The idea that the philosophy behind this advice is, as Tynan puts it, ‘that sleeping mothers are potentially deadly to their nearby babies’ is offensive to conscientious health professionals who have a duty of care to fully inform the mothers they see, and the long line of dedicated researchers who have made such a remarkable contribution to the welfare of babies in the last 30 years.


In summary

  • Co-sleeping has not been a major factor in reducing the risks of Sudden Infant Death Syndrome (SIDS - death by an unknown cause).
  • Many things coming together have contributed to the dramatic fall in SIDS deaths but placing babies on their backs to sleep has been a highly significant factor.
  • Until the safe sleeping recommendations emerged, co-sleeping was an identified Sudden Unexpected Death in Infancy risk (SUDI – death by a known cause – in the case of co-sleeping, death by a fatal sleep accident).
  • While co-sleeping promoters (professionals and lay people) now accept that the recommendations must be followed if co-sleeping is to be done safely, many are still loath to accept that sleeping baby separately in the same room as the parents is the safest option in the first six months.
  • Apart from the first six months when there is a duty of care to inform parents of the safest sleeping place for their babies, health professionals don’t care where parents sleep their babies. It’s none of our business unless parents seek help in which case health professionals try to tailor their advice to suit the family.

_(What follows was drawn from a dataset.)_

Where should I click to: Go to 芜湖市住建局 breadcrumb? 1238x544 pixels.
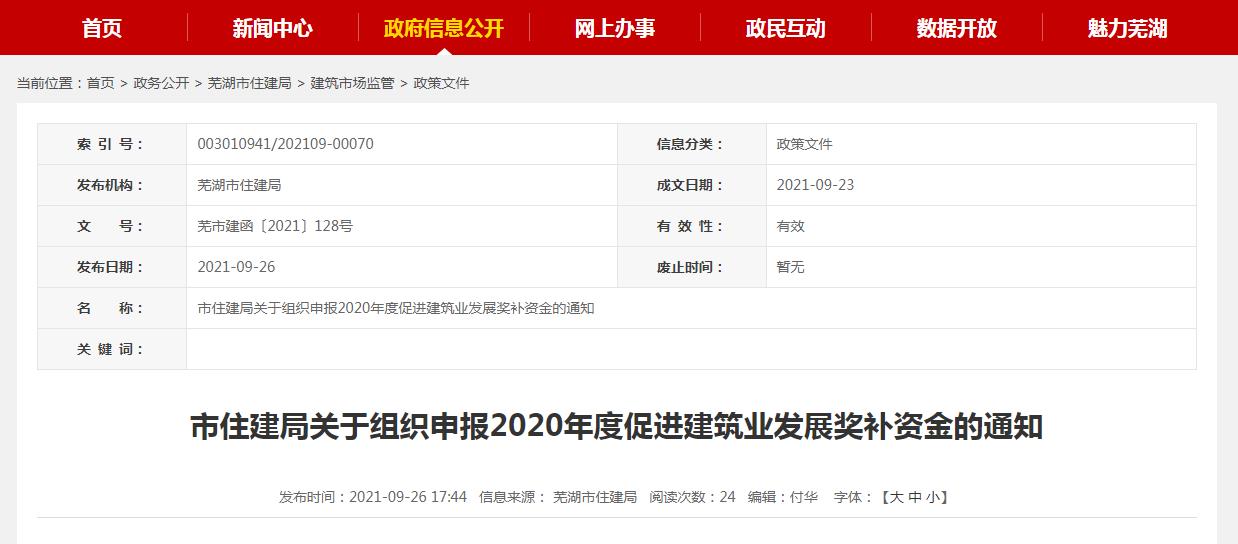coord(249,83)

  • A baby’s subsequent later-life outcomes cannot be reliably predicted from a single experience such as co-sleeping but, obviously, if parents love it they should be reassured that the view that 'co-sleeping is bad parenting' is not widespread. There is no cultural conspiracy to get children out of their parents' beds. Most people don't care.
  • If, on the other hand, parents find that co-sleeping involves a degree of discomfort and irritation they can't handle, they shouldn't feel they have to put up with it on the premise it will make them better parents (read mothers). Nor will it make their babies grow up to be better people.

  • Hopefully, Tynan’s article telling of the cruelty dealt out to co-sleeping mothers is exaggerated overstatement. If it isn’t then grandparents should learn to refrain from comment and mothers should do their own thing and let other mothers do their thing without harassment and name-calling.
    Which, in my experience, is actually what does happen most of the time.
As far as baby-care goes: be nice, be kind, teach them to read, teach them so swim, leave your mobile at home when you go to the park, and try not to get too sanctimonious and hot under the collar about things that don’t matter.


Bruer John T, Ph.D, The Myth of the First Three Years , Free Press 2005, USA.

Hardyment Christina, Dream Babies, Childcare advice from John Locke to Gina Ford, Frances Lincoln 2007, United Kingdom

Jackson Deborah, Three in a Bed, Bloomsbury Publishing PLC; Revised ed 2003, United Kingdom.